His growing fame meanwhile had attracted the attention of the Emperor Maximilian, “the last of the Knights,” who in February, 1512, visited Nuremberg. Dürer is commissioned to design the Triumphal Arch, the Triumphal Car, and similar monumental records of the Emperor’s prowess; not to speak of such orders as the decoration of the Emperor’s Prayer-Book, etc. Such distraction absorbed the greater part of the artist’s time and energies, and there was left little opportunity for the development of his work along the lines he had hitherto followed. It may be that we owe to this fact, and to the quick mode of producing a print such a process offers, the six etchings on iron which bear dates from 1515 to 1518. But, whatever the reason, we are glad that he etched these plates. Discarding, for the moment, the elaborate and detailed method of line work of his engravings on copper, he adopts a more open system, such as would “come well” in the biting—closer work than in his woodcuts, but perfectly adapted to that which he wished to say.

There is a tense and passionate quality in Christ in the Garden which places this etched plate among the noteworthy works even of Dürer, while the wind-torn tree to the left of Christ gives the needed touch of the supernatural to the composition. The Carrying Off of Proserpine—the spirited drawing for which is now in the J. Pierpont Morgan collection—is the working out, with allegorical accessories, of a study of a warrior carrying off a woman. The last of his plates, the Cannon, of 1518, with its charming landscape, was doubtless executed to supply, promptly, a popular demand. It represents a large field piece bearing the Arms of Nuremberg, and the five strangely costumed men to the right, gazing upon the “Nuremberg Field Serpent,” obviously have some relation to the fear of the Turk, then strong in Germany.

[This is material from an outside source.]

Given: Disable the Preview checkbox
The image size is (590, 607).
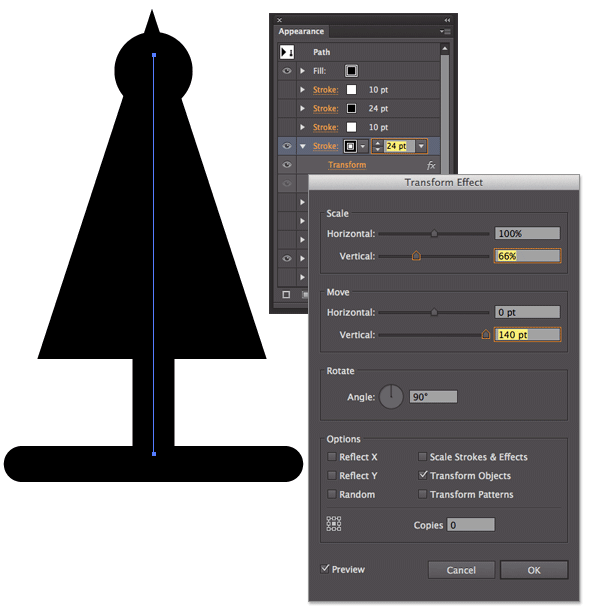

ALBRECHT DÜRER. CHRIST IN THE GARDEN

Size of the original etching, 8¾ × 6⅛ inches
In the Museum of Fine Arts, Boston

ALBRECHT DÜRER. ERASMUS OF ROTTERDAM

Size of the original engraving, 9⅞ × 7⅝ inches
In the Museum of Fine Arts, Boston

In 1519 we have the first of Dürer’s engraved portraits—Albert of Brandenburg, “The Little Cardinal” to distinguish it from the larger plate of 1523. Opinions as to Dürer’s importance as a portrait engraver vary considerably. Some students feel that in these later works the engraver has become so engrossed in the delight of his craft that he has failed to concentrate his attention upon the countenance and character of the sitter, bestowing excessive care upon the accessories and the minor accidents of surface textures—wrinkles and similar unimportant matters. On the other hand, such an authority as Koehler maintains that the Albert of Brandenburg, preeminent for delicacy and noble simplicity among these portrait engravings by Dürer, “will always be ranked among the best portraits engraved anywhere and at any time.”

Frederic the Wise, Elector of Saxony, was one of the earliest patrons of Dürer, founder of the University of Wittenberg and a supporter of the Reformation, although he never openly embraced the doctrines of Martin Luther. Dürer’s drawing in silver-point gives a straightforward and characterful presentation of the man, and, in this instance, translation into the terms of engraving has nowise lessened the directness of appeal.